Молодые люди широким жестом липких рук откинули волосы назад, но упрямо зашагали вперед в поисках магического кристалла, затерянного в кривых тарусских домах, дачах и до¬мишках.
Им наконец повезло; они наткнулись на калитку с табличкой - Юрий Казаков. На стук вышел здоровенный мужичина в крагах (Юра обожал свой мотоцикл с коляской и с крагами не расставался), спросили мужика, дома ли Казаков.
Мужичина отупело уставился на весь этот маскарад, наконец ответил:
-Эээээээтттттттооооооо йя.
(Юра заикался, сейчас же этот врожденный дефект речи был усилен алкогольными парами).
-Мы мечтали бы вас посетить.
-Ттттттооооолькооо неее вввее ссссрааазззу.
Он схватил крагами стройную блондинку с фосфорическим взором и втащил ее в дом.

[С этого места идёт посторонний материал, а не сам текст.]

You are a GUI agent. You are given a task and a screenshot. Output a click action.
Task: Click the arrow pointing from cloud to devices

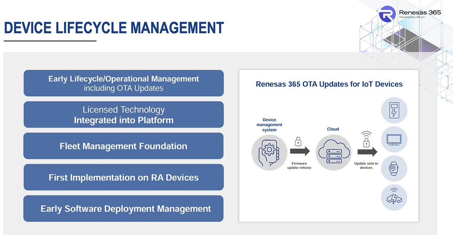(x=367, y=152)
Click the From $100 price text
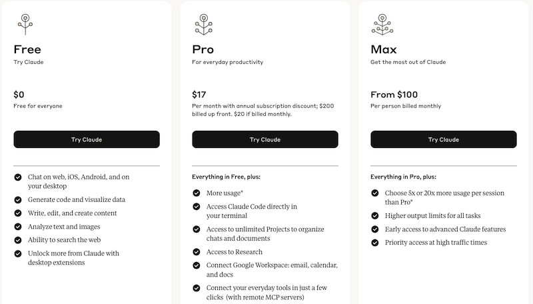The image size is (533, 304). point(394,95)
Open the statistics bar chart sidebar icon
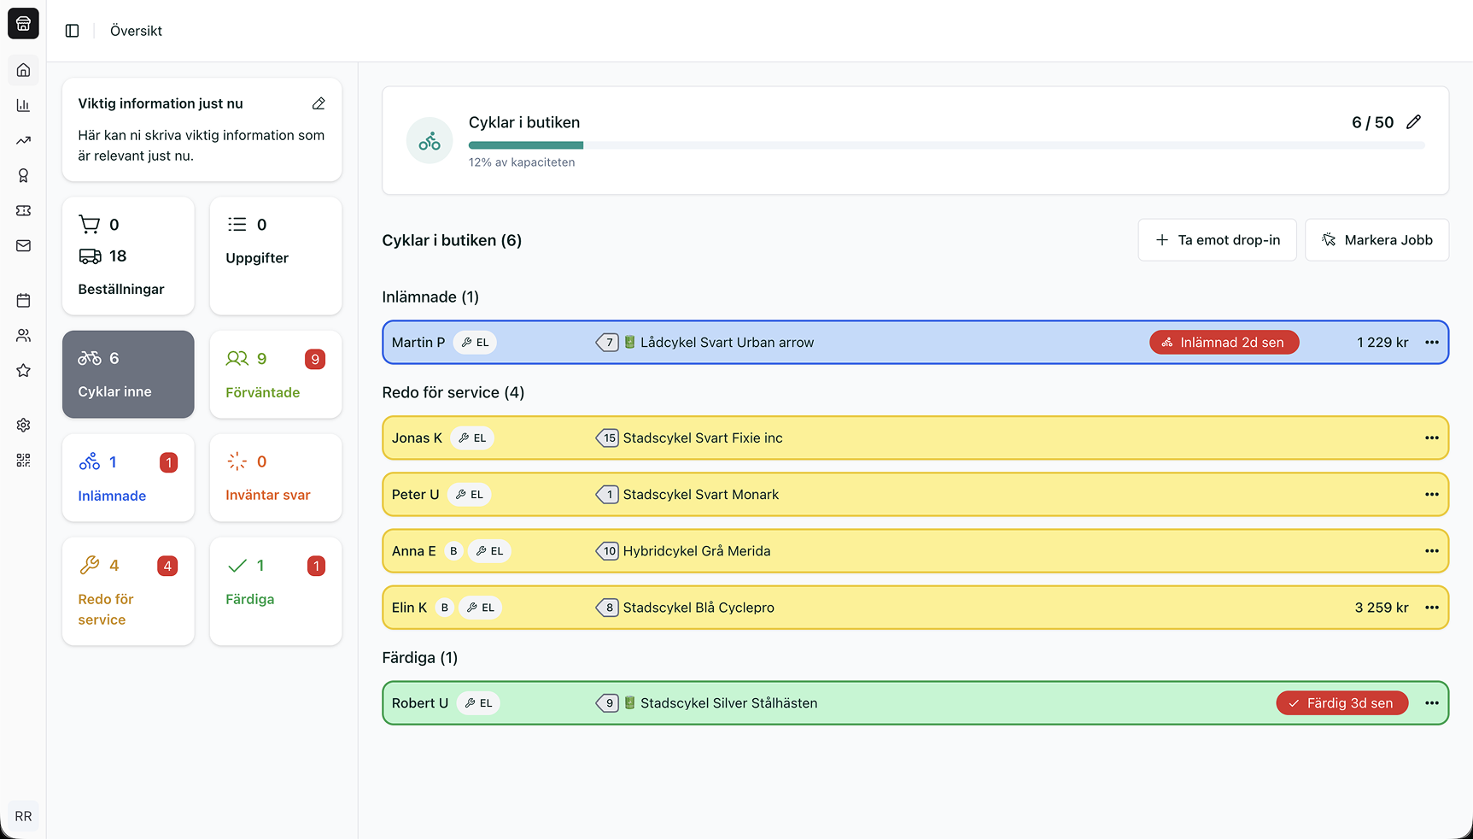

-Мы из Москвы, из литературного комсомольского кружка. Мы в восторге от ваших рассказов, и если бы не Бунин...
-Чтооо, - взревел Юра, мгновенно осушил стаканище водки, утер крагой рот и повернулся к хрупкому созданию:
-Раааааззззздддддеевввайся и ллложжжись.
Девица вспыхнула, по-змеиному выскользнула из адских ла¬пищ и нервически вылетела из калитки навстречу ожидавшему ее комсомольскому кружку.
-О, какой ужас! Какой кошмар! Нет, нет, нет!
И долго её истерический вопль не утихал в кривых тарусских улочках.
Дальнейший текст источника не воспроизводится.